Methods II-This method provides for short-term electrochemical evaluation of the fretting corrosion of the modular interface. It is not the intent of this method to produce damage nor particulate debris but rather to provide a rapid method for qualitative assessment of design changes which do not include material changes (1-4).
This practice does not provide for judgment or prediction of in-vivo implant performance, but rather provides for a uniform set of guidelines for evaluating relative differences in performance between differing implant designs, constructs, or materials with performance defined in the context of the amount of fretting and fretting corrosion. Also, this practice should permit direct comparison of fretting corrosion data between independent research groups, and thus provide for building of a data base on modular implant performance.
This practice provides for comparative testing of manufactured hip femoral heads and stems and for coupon type specimen testing where the male taper portion of the modular junction does not include the entire hip implant, with the taper portion of the coupon identical in design, manufacturing, and materials to the taper of the final hip implant (4,5).

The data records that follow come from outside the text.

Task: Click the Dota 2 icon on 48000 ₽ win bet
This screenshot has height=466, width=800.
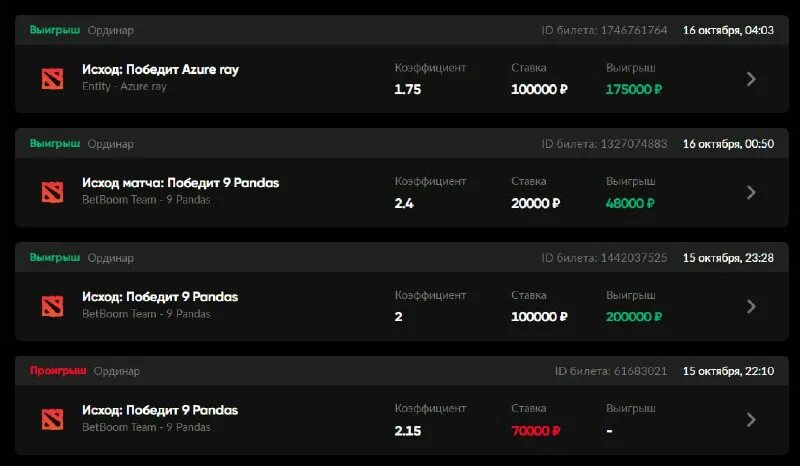Action: coord(52,192)
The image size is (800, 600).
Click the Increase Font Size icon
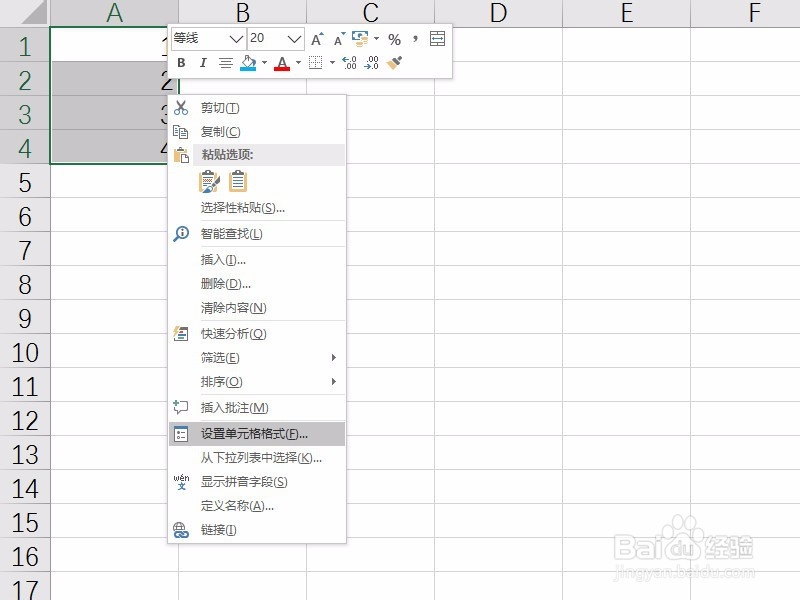pos(318,39)
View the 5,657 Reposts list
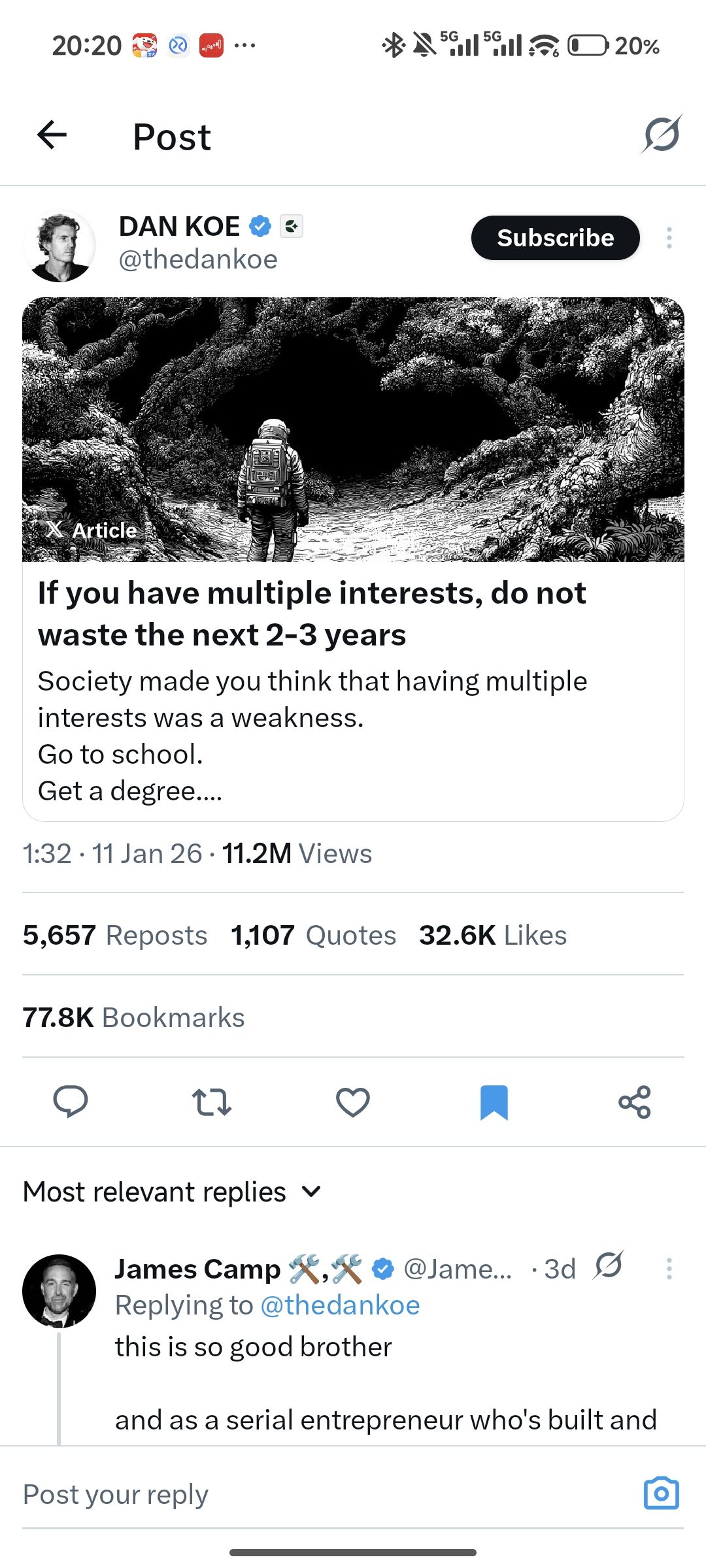Screen dimensions: 706x1568 (x=115, y=935)
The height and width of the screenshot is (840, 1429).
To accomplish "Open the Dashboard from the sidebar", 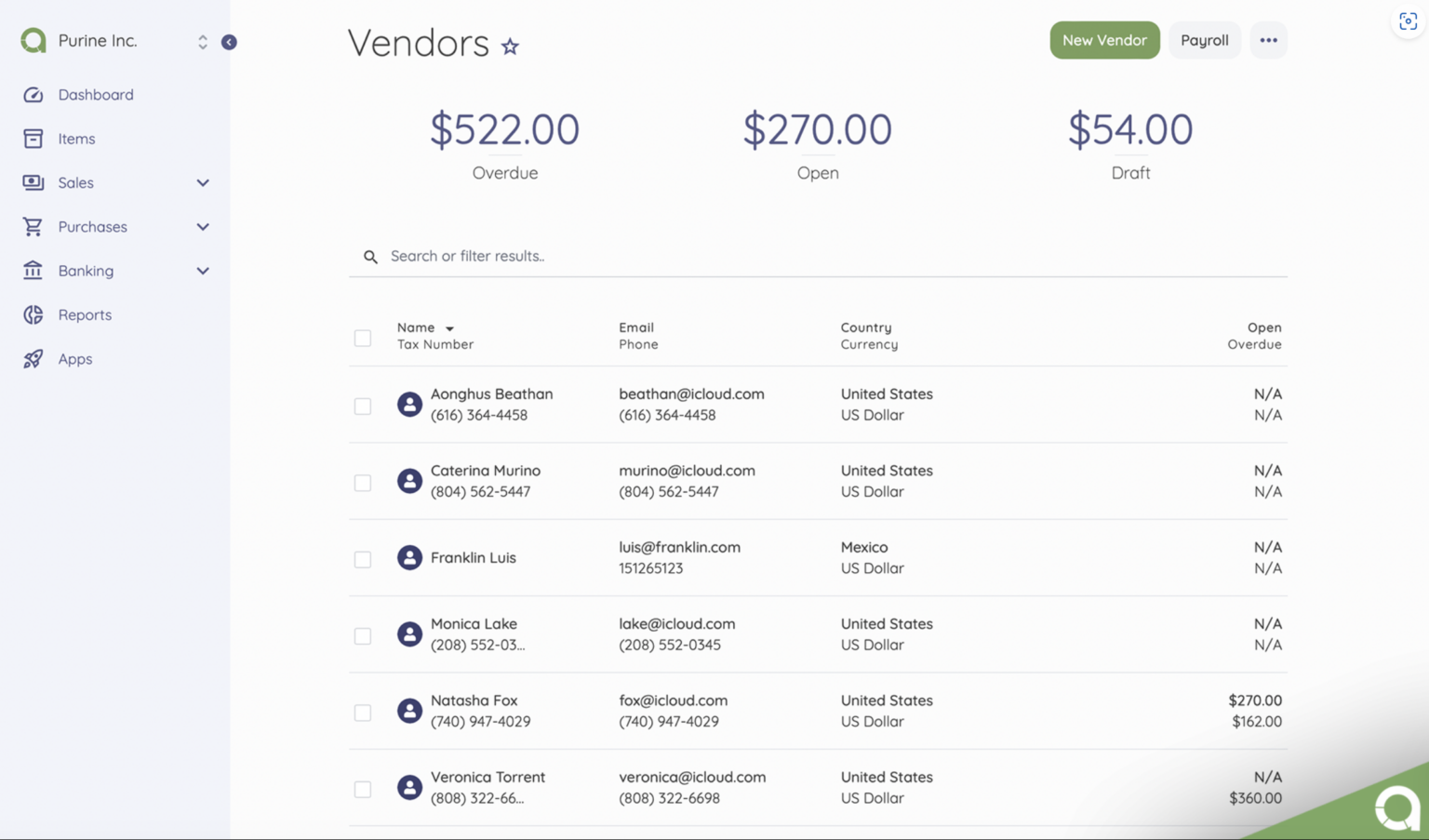I will click(x=96, y=94).
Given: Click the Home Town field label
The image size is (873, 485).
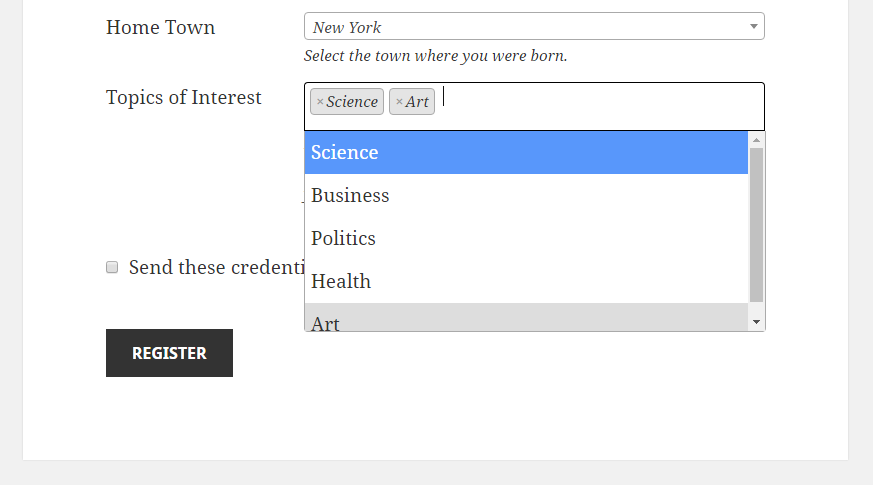Looking at the screenshot, I should click(160, 28).
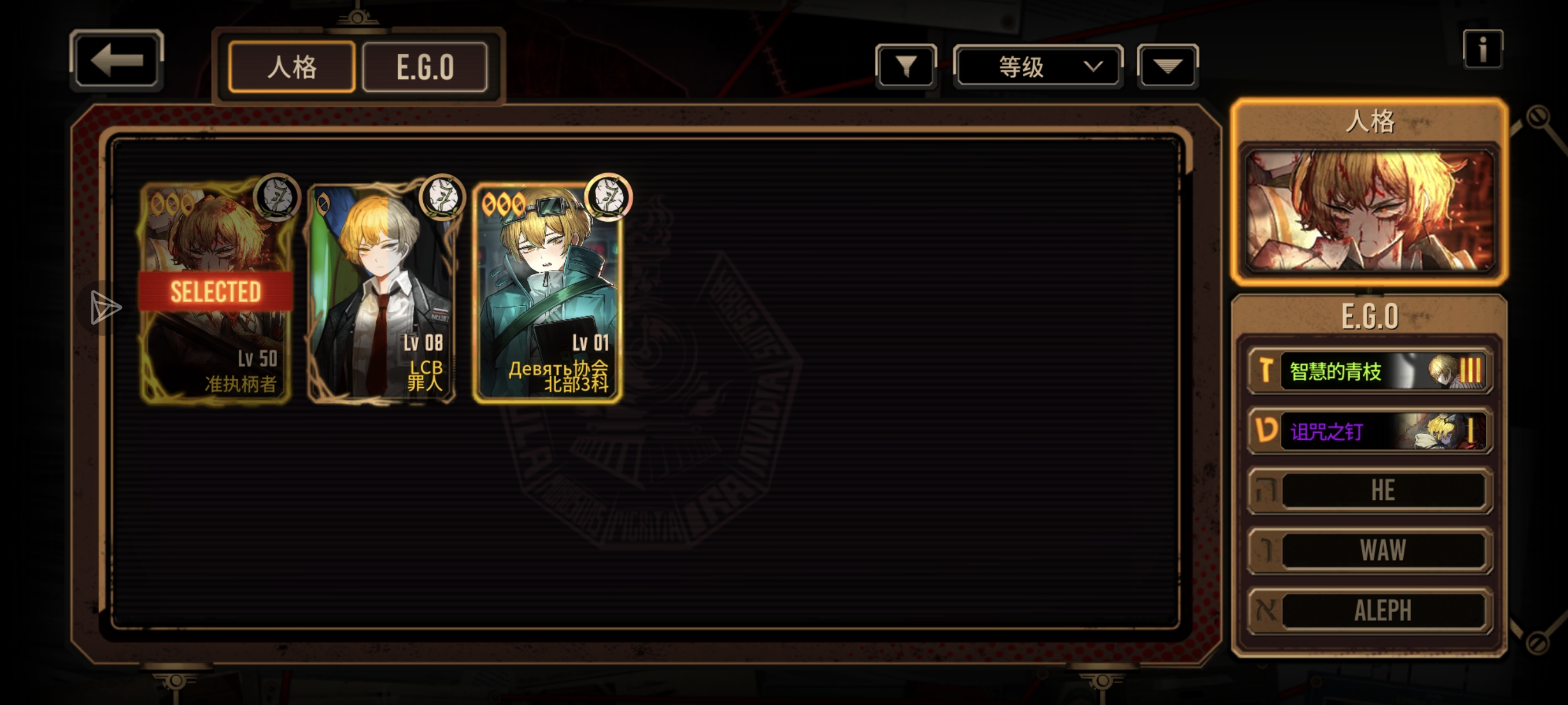This screenshot has width=1568, height=705.
Task: Click the TETH letter icon of 诅咒之钉
Action: coord(1266,431)
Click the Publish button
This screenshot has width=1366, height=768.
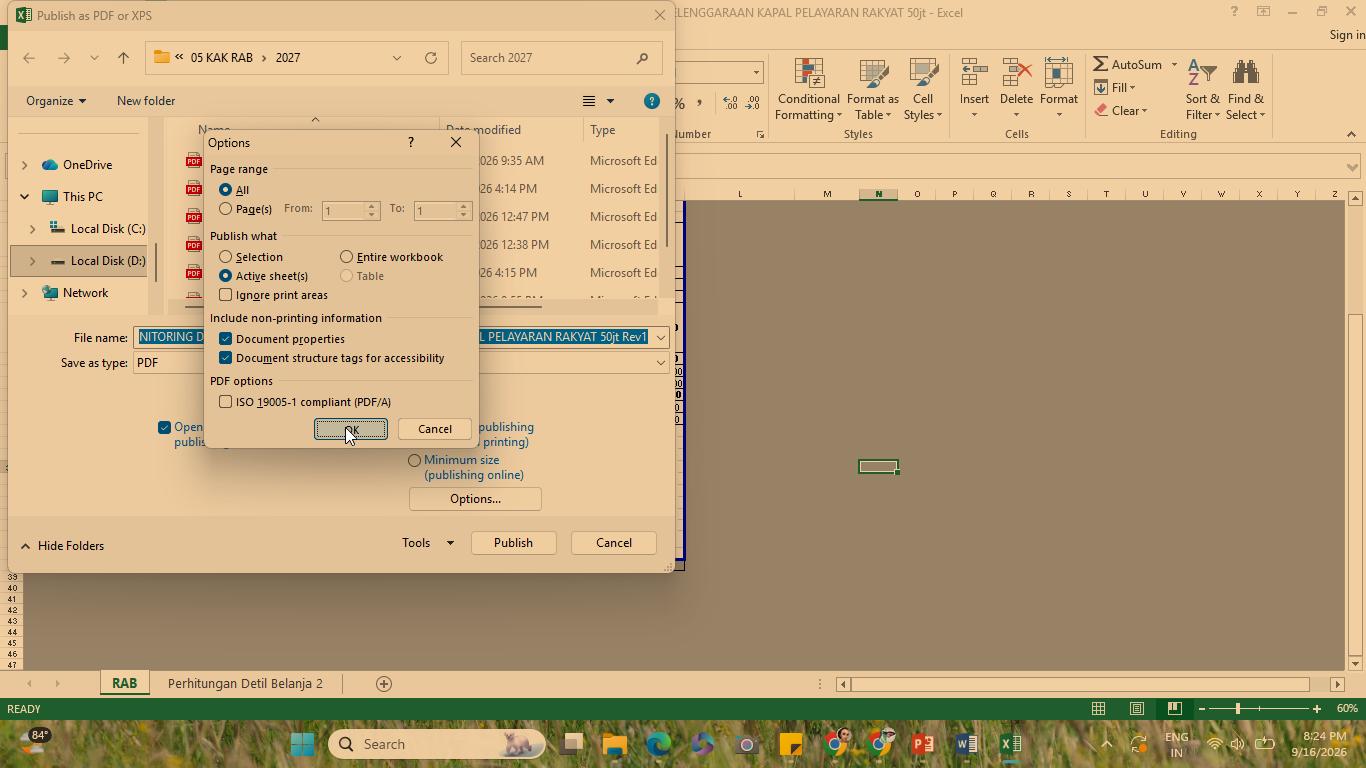coord(513,543)
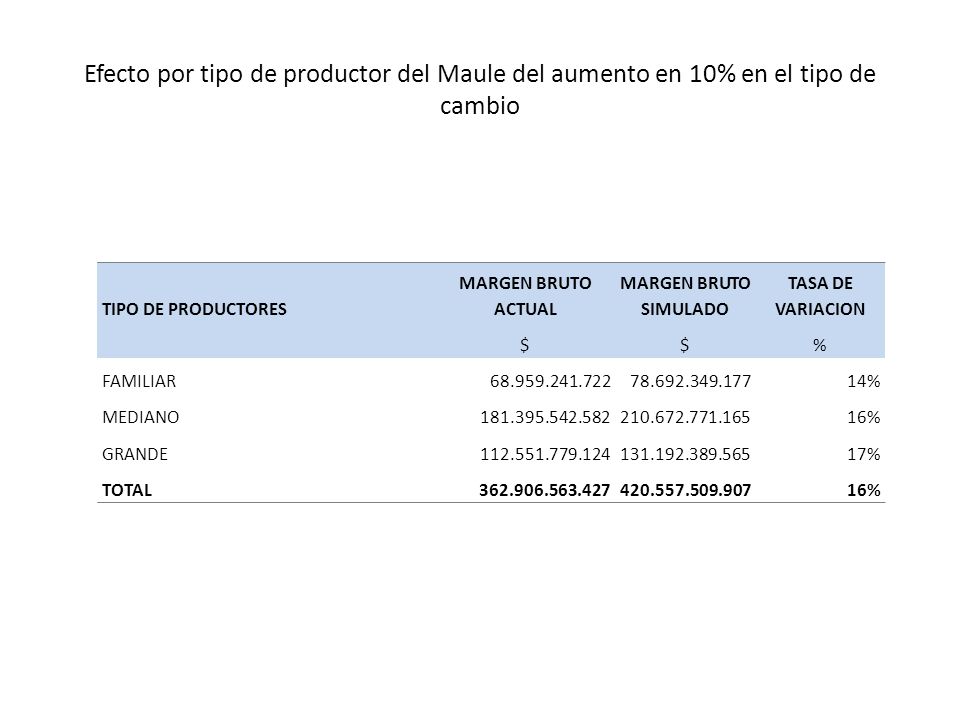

Method I of this practice permits simultaneous evaluation of the fatigue strength of a femoral hip stem (in accordance with Practice F1440) and the mechanical stability and debris generated by fretting and fretting corrosion of the modular interface.
The general concepts and methodologies described in this practice could be applied to the study of other modular interfaces in total joint prostheses.
The values stated in SI units are to be regarded as standard. No other units of measurement are included in this standard.
This standard may involve hazardous materials, operations, and equipment. This standard does not purport to address all of the safety concerns, if any, associated with its use. It is the responsibility of the user of this standard to establish appropriate safety and health practices and determine the applicability of regulatory limitations prior to use.
2 The bold face numbers in parentheses refers to the list of references at the end of this standard.